LVpro Provirus qPCR Quantitation Kitは、プローブ法によるリアルタイムPCRを利用してレンチウイルスベクターによりヒト細胞へ遺伝子導入した際のゲノムに組み込まれたベクターコピー数(プロウイルスコピー数)を測定するための製品です。(図1)本製品は、一般的に広く使われているレンチウイルスベクターで遺伝子導入したヒト正常細胞のプロウイルスコピー数を正確に測定することができます。
図1. LVpro Provirus qPCR Quantitation Kitの操作の流れ
レンチウイルス配列とヒトIFNγ配列の一部がそれぞれ1コピーずつ含まれるProvirus Control Templateを用いて両者の検量線を作成し、目的サンプルのゲノムDNA中のレンチウイルスとヒトIFNγのコピー数(copies/μl)を定量することで、1細胞あたりの平均プロウイルスコピー数を算出する。

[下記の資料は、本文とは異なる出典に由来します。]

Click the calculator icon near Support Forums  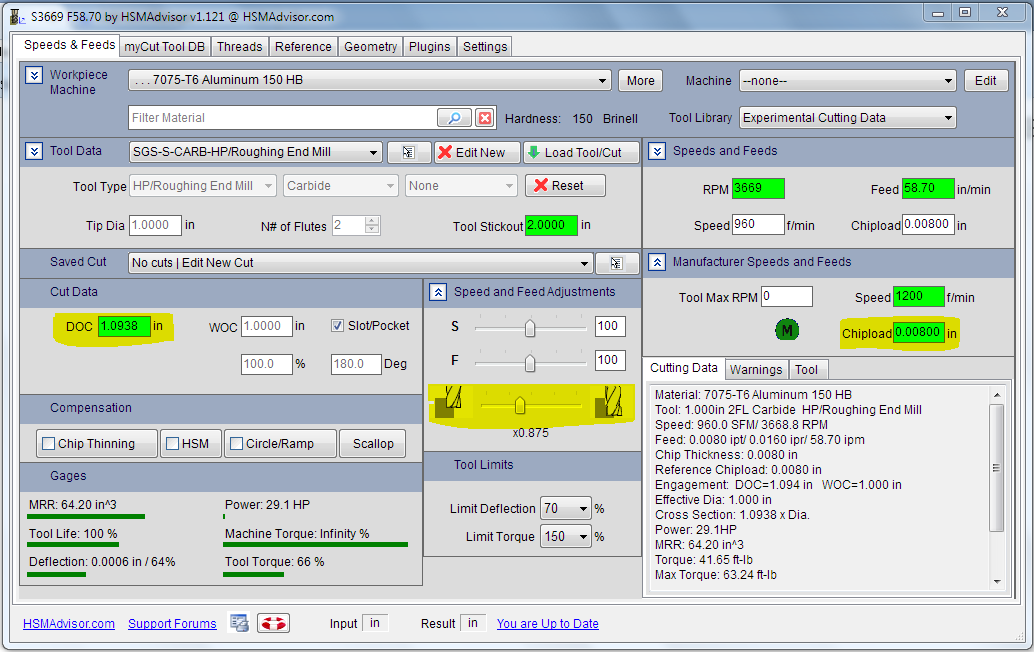pyautogui.click(x=239, y=623)
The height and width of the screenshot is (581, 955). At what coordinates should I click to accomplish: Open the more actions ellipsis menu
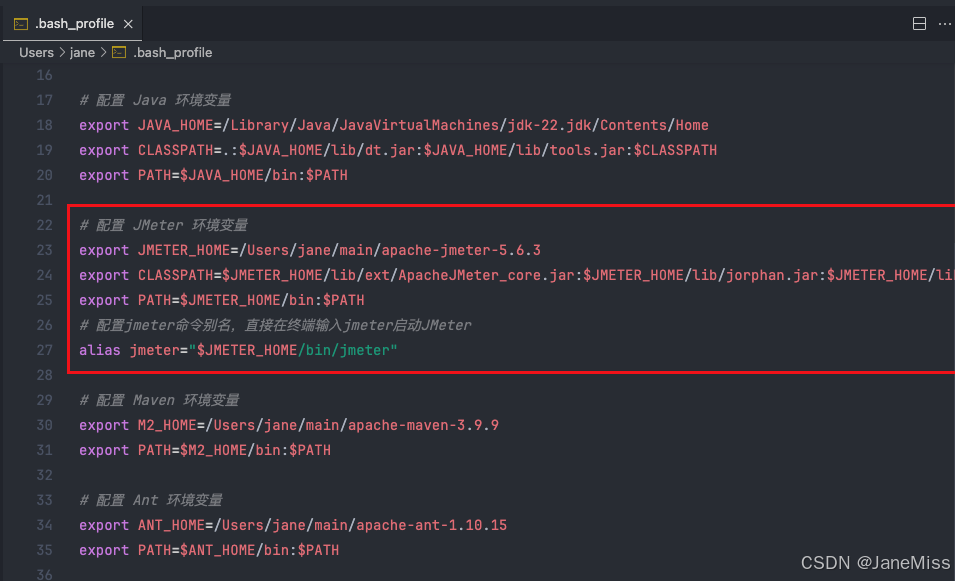pos(945,24)
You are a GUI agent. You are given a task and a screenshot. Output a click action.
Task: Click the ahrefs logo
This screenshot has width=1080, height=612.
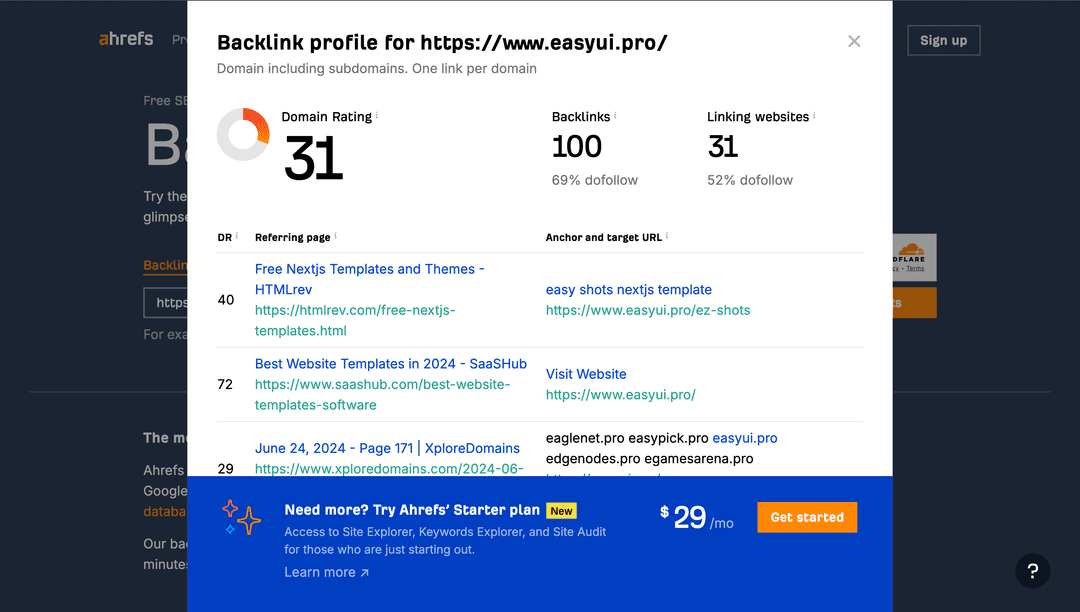[x=126, y=39]
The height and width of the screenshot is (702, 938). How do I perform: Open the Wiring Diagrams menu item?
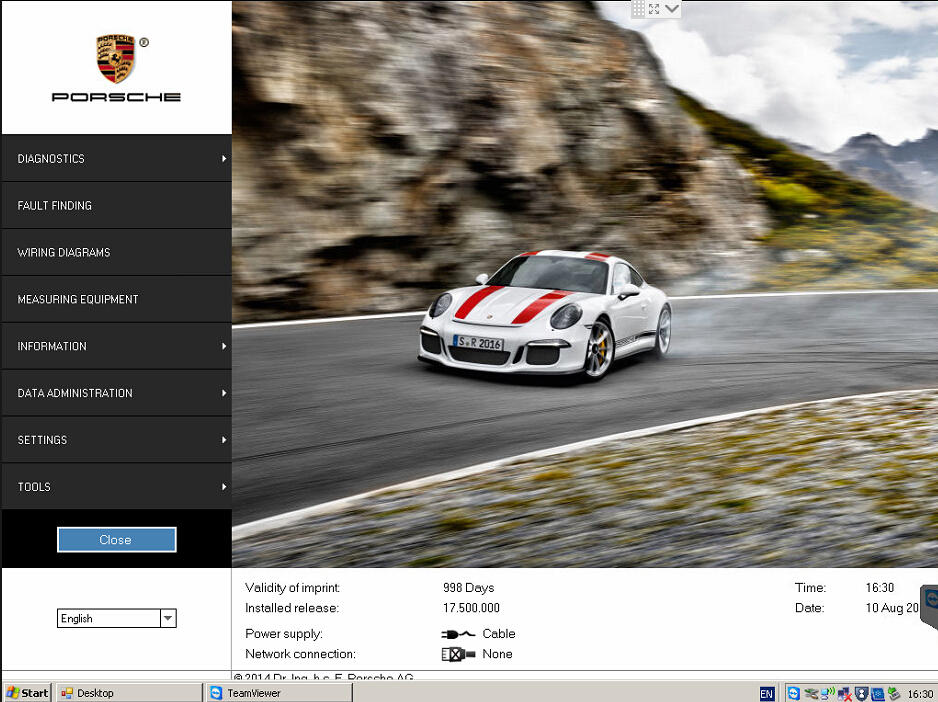pos(64,253)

図2. プロウイルスコピー数の測定結果(WGS・他社比較)
レンチウイルスベクタ―で遺伝子導入した細胞(常染色体2倍体細胞)をクローニングし、抽出したゲノムDNAからホールゲノムシーケンス(WGS)でプロウイルスコピー数を確定した。また、それぞれのクローンから抽出したゲノムDNA100 ngを用いて、本製品または他社製品により、プロウイルスコピー数を測定した。本製品とA社製品に関しては独立した3回の試験の平均値を示す。
その結果、本製品によるプロウイルスコピー数と、WGS解析で得られたプロウイルスコピー数はほぼ同等の値を示し、本製品の定量性が非常に正確であることが示唆された。
図3. MOIとプロウイルスコピー数の相関
(左)ZsGreen1遺伝子を搭載したレンチウイルスベクターを段階希釈し、様々なMOI(Multiplicity of Infection)でHT1080細胞に感染させた。
感染から4日後、細胞をDNase I処理後にNucleospin Tissueを用いてゲノムDNAを抽出した。
(右)CD19-CAR遺伝子を搭載したレンチウイルスベクターを段階希釈し、様々なMOIでSUP-T1細胞に感染させた。
感染から3日後、細胞をDNase I処理後にNucleospin Tissueを用いてゲノムDNAを抽出した。
本製品を用いて、各サンプルにつき100 ngのゲノムDNAを使用してリアルタイムPCRを実施した。得られた1細胞当たりの平均プロウイルスコピー数とMOIの相関性を確認した。本データは独立した3回の試験の平均値を示す。
その結果、異なる細胞株・異なる搭載遺伝子の組み合わせにおいて、MOIとプロウイルスコピー数のR
2値が0.98を超える高い相関を示した。